Screenshot grounding data:
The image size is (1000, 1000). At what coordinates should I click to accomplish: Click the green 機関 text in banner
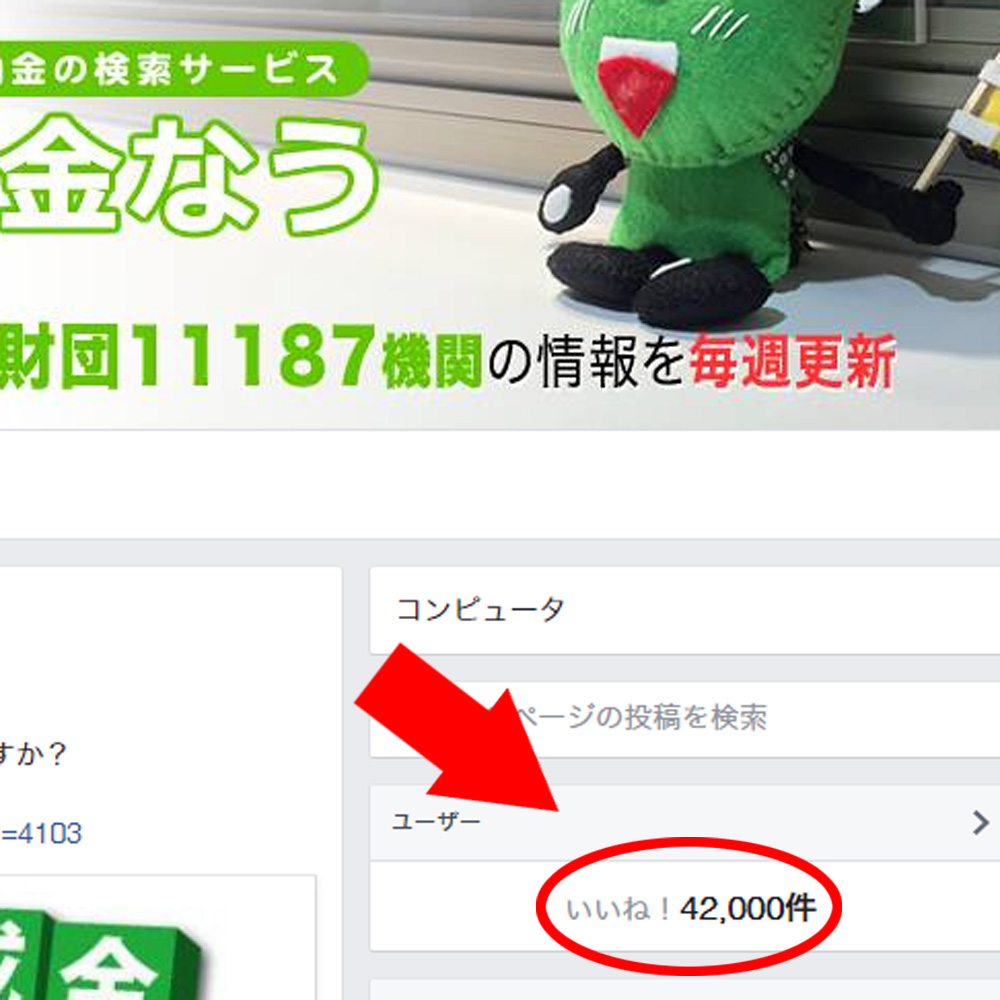click(432, 362)
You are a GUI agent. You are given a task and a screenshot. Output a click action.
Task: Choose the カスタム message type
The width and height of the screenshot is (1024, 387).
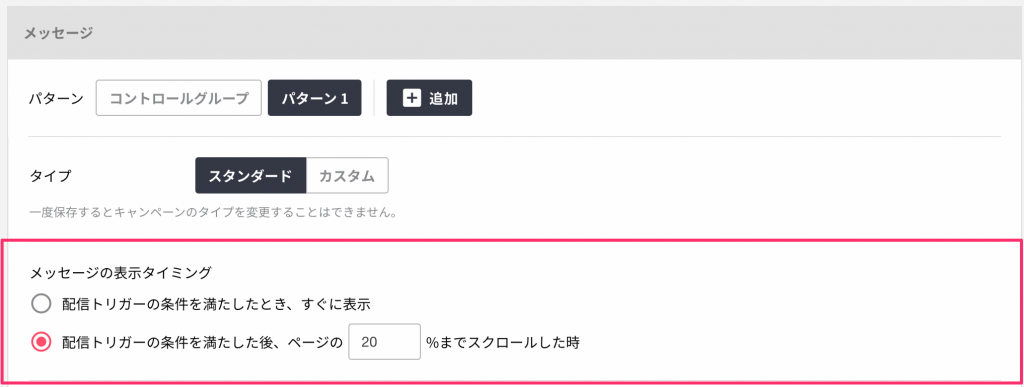click(347, 176)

What you will do: From the line containing "You are a GUI" to the last line of the entries, output every line exactly as written, but leave out the pictures.

Exercise response:
You are a GUI agent. You are given a task and a screenshot. Output a click action.
Task: Choose the カスタム message type
The width and height of the screenshot is (1024, 387).
click(347, 176)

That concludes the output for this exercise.